The bow is perfectly balanced, weighs a little bit more than my Z, and rolls over nicely after the shot. The fit and finish was flawless, I looked long and hard for blemishes, pin holes, etc and could not find so much as one and Jerry is right...pics do not do the God's Country Early Season finish justice.

Jerry will tell you he gets asked all the time, what is your one complaint of the bow? He remarks, he has none! And he is absolutely right, I was hard pressed to come up with a flaw or something I did not like about the Vengeance and could not come up with one..it truly is perfect!
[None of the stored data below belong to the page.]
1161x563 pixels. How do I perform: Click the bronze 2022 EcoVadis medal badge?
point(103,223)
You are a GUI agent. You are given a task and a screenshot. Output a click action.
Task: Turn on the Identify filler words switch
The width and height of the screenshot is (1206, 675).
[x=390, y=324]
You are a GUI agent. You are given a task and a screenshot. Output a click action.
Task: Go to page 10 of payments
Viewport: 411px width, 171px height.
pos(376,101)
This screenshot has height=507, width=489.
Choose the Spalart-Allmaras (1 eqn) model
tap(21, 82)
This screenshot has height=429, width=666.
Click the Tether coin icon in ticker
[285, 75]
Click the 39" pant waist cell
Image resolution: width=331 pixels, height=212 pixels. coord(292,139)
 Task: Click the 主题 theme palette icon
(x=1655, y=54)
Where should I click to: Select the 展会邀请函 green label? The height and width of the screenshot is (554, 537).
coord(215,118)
I can't say I've tried every bow out there, but I've tried a lot of them and hands down the Vengeance tops them all, and I'm placing my order! K&K thanks again for putting together a great bow and Jerry thanks for taking the time to meet with me and help a fellow archer out. :thumbs_up


----------



## Jerry/NJ (Jan 17, 2003)

You're most welcome Kon, glad to be of help! Look forward to you getting your bow my friend!


----------



## Out West (Mar 6, 2008)

Thanks for the review... I can't wait until my Vengeance and Vindicator show up....


----------



## upserman (Oct 13, 2006)

DeanoZ said:


> Had the opportunity to meet Jerry (Jerry/NJ) and took him up on his offer to see and shoot his new Vengeance. First, a big thanks to Jerry,it was a real honor to meet you and I'm grateful for your offer to assist and shoot your bow. He is a stand up guy, a gentleman, and a true testament to the sport of Archery...not to mention very knowledgeable and has one heck of a setup in his workshop! Thank you my friend!
> 
> My second set of thanks goes to Kevin and Kate of K&K Archery for the creation of what can only be described as an engineering marvel in the Vengeance. I'm not technical enough to describe everything he did to make it such a sweet shooting bow, but it is without a doubt the smoothest drawing, most dead in my hand, quiet bow I've ever shot! When I handled the bow I noticed right away how comfortable the grip felt in my hand. The generous, flat shelf allows the bow to rest comfortably on top of your wrist without any torque or canting of the bow. The grip was neither too skinny nor too wide and I was hard pressed to induce any torque on the bow if I tried, something that is very important to me and one of the reasons I'm ditching my Z7.
> 
> ...


I agree but wait to you shoot a Vindicator. Its a improved Vengeance.


----------



## MIKEY CUSTOM-G (Oct 5, 2002)

Hey you don't have to place an order...I have a brand new in the box black out 70 pounder right up your way in Connecticut that you can have tomorrow if you like....


----------



## bowtech2006 (Apr 1, 2006)

can't wait i have veng. and vindy on the way!


----------



## Backstrapz (Jan 19, 2011)

Out West said:


> Thanks for the review... I can't wait until my Vengeance and Vindicator show up....


Couldnt say it any better myself.
Only thing that worries me is that I will have to order another after I shoot it.


----------



## bloodtrail1 (Jan 22, 2003)

Great review!
Im sure liking my Vengeance as well !


----------



## footindave (Jul 15, 2009)

I love my recent vindicator, but thinking hard on a vengeance real hard..


----------



## Taylorguy76 (Jan 4, 2011)

footindave said:


> I love my recent vindicator, but thinking hard on a vengeance real hard..


No need to think.. Vengeance is the best all around bow of the year IMO!!


----------



## jsmbly (Jun 29, 2006)

I love mine.:teeth:


----------



## CdBurner (Oct 26, 2010)

Great review!


----------